QUESTION A: D'après le passage sur l'euro numérique, quand la phase de préparation a-t-elle commencé ?
QUESTION B: Poursuivez le passage sur l'euro numérique à la suite de sa dernière phrase.

PASSAGE CHOISI:
· · · · ·
Alors que l’euro s’offre une cure de jouvence, atteignant des niveaux inédits face au dollar, la Banque centrale européenne (BCE) est convaincue que le renforcement de l’autonomie stratégique de l’Union européenne passe par l’introduction d’un euro numérique. Après une phase d’investigation de deux ans, la phase de préparation a débuté en novembre 2023. L’objectif est de doter la zone euro d’une monnaie numérique de Banque centrale (MNBC), utilisable gratuitement par les particuliers et les entreprises, en ligne et hors ligne, avec un haut niveau de sécurité et de confidentialité.
La motivation principale est de réduire la dépendance aux systèmes de paiement américains, Visa et Mastercard, mais aussi PayPal et Apple Pay, qui gagnent des parts de marché sur les systèmes nationaux, dans le cadre des paiements transfrontaliers au sein de la zone euro. Pour surmonter les craintes des pays attachés aux espèces, notamment l’Allemagne, la BCE précise qu’elle est déterminée à garantir que les espèces resteront un moyen de paiement largement disponible et accepté par tous en Europe.
· · · · ·
LIGNES DE DONNÉES:

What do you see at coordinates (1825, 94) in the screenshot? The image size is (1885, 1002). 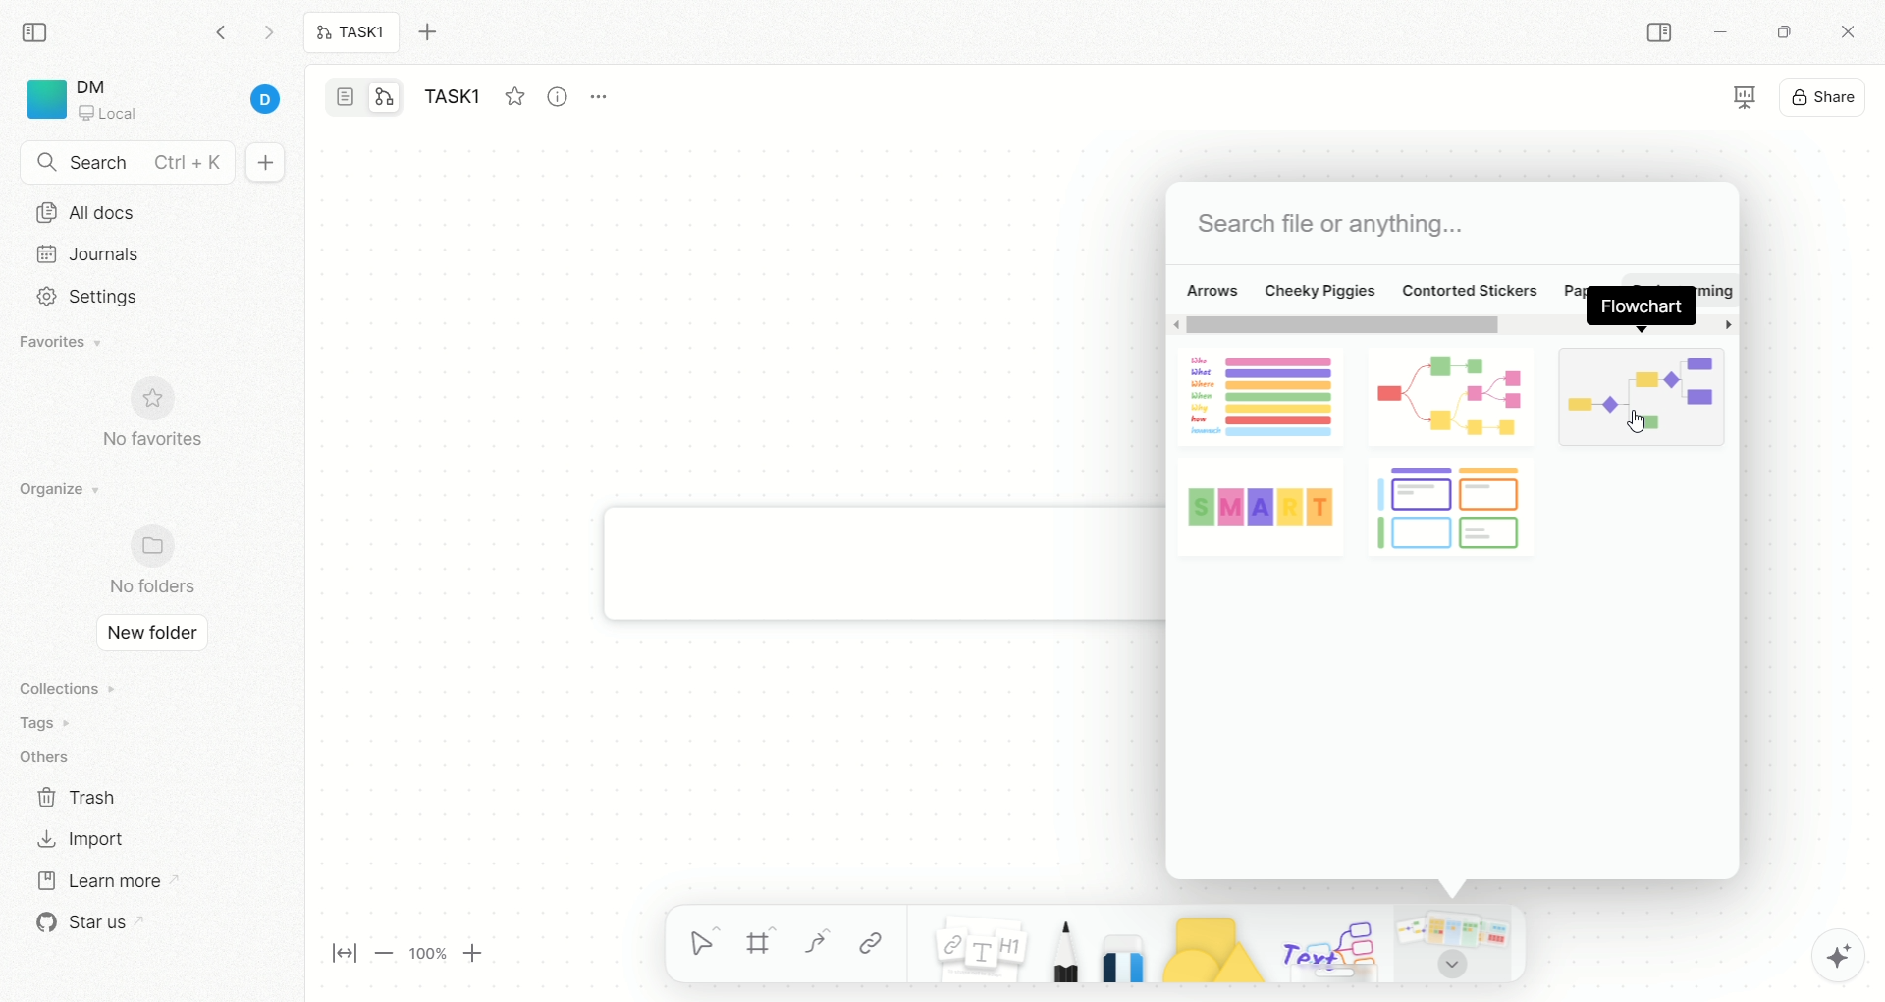 I see `share` at bounding box center [1825, 94].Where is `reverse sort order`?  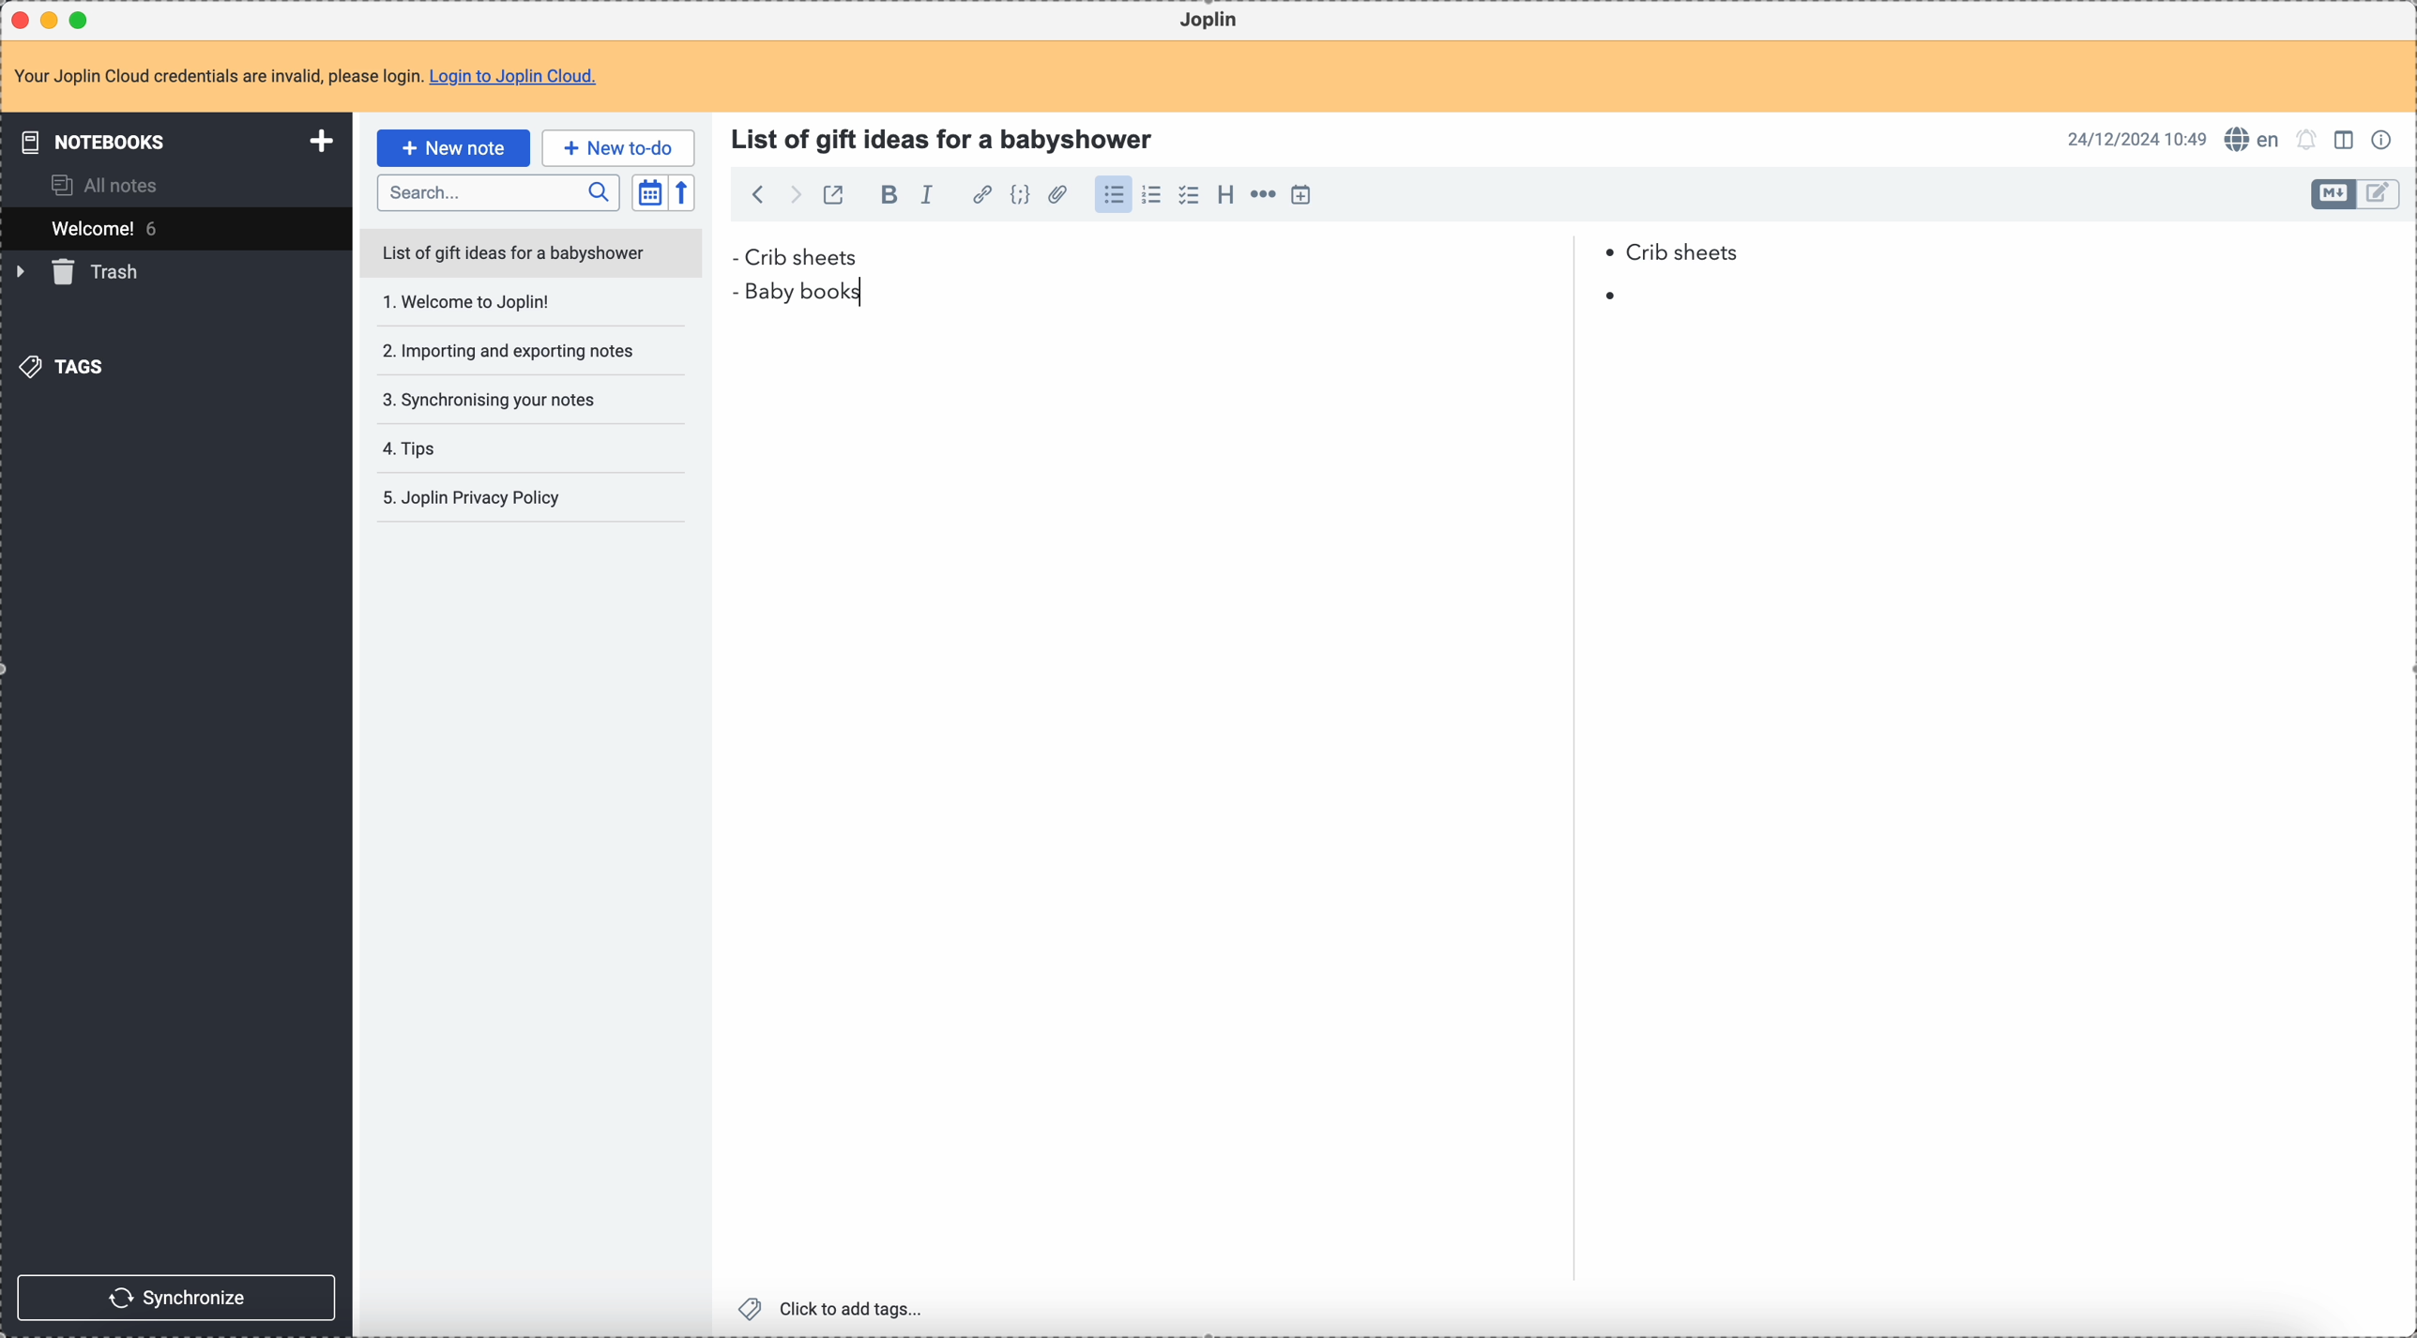 reverse sort order is located at coordinates (681, 194).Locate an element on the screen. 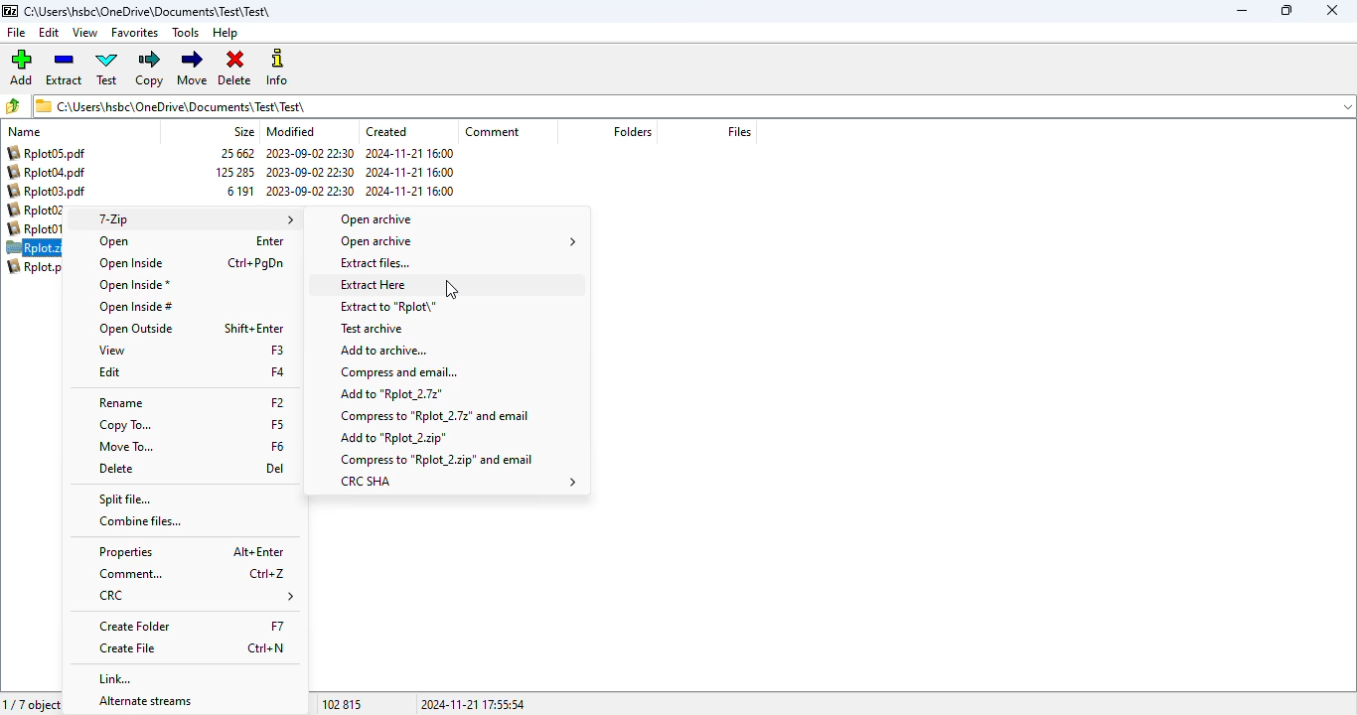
· · · · ·
RÉPONSE A: En novembre 2023.

RÉPONSE B:
Promouvoir le projet auprès des Européens
Depuis fin 2023, l’UE travaille d’arrache-pied à l’élaboration du “rulebook”, un ensemble unique de spécifications techniques à destination des prestataires de services de paiement (PSP). Ce cadre vise à garantir une expérience utilisateur harmonisée dans toute la zone euro, à favoriser la concurrence et à réduire la fragmentation du marché. Ces derniers mois, le Rulebook Development Group (RDG) a traité près de 2 000 commentaires, affiné les parcours des utilisateurs et mis en place des règles pour la protection contre la fraude et la gestion des litiges.
Le travail va se poursuivre en 2025. L’Europe termine d’intégrer ses exigences réglementaires à ce rulebook. La BCE devrait décider d’ici à la fin de l’année si elle est prête à enclencher, ou non, la phase suivante de l’euro numérique. L’institution de Francfort s’emploie en tout cas à promouvoir le projet auprès des pouvoirs européens. Piero Cipollone, membre du directoire de la BCE, s’est récemment rendu devant la commission des Affaires économiques et monétaires du Parlement européen, qui regarde le projet avec beaucoup d’intérêt. Sa présidente, l’eurodéputée française Aurore Lalucq, l’a mis au même rang de priorité que “la création de big tech européens”.
Washington lorgne le “stablecoin”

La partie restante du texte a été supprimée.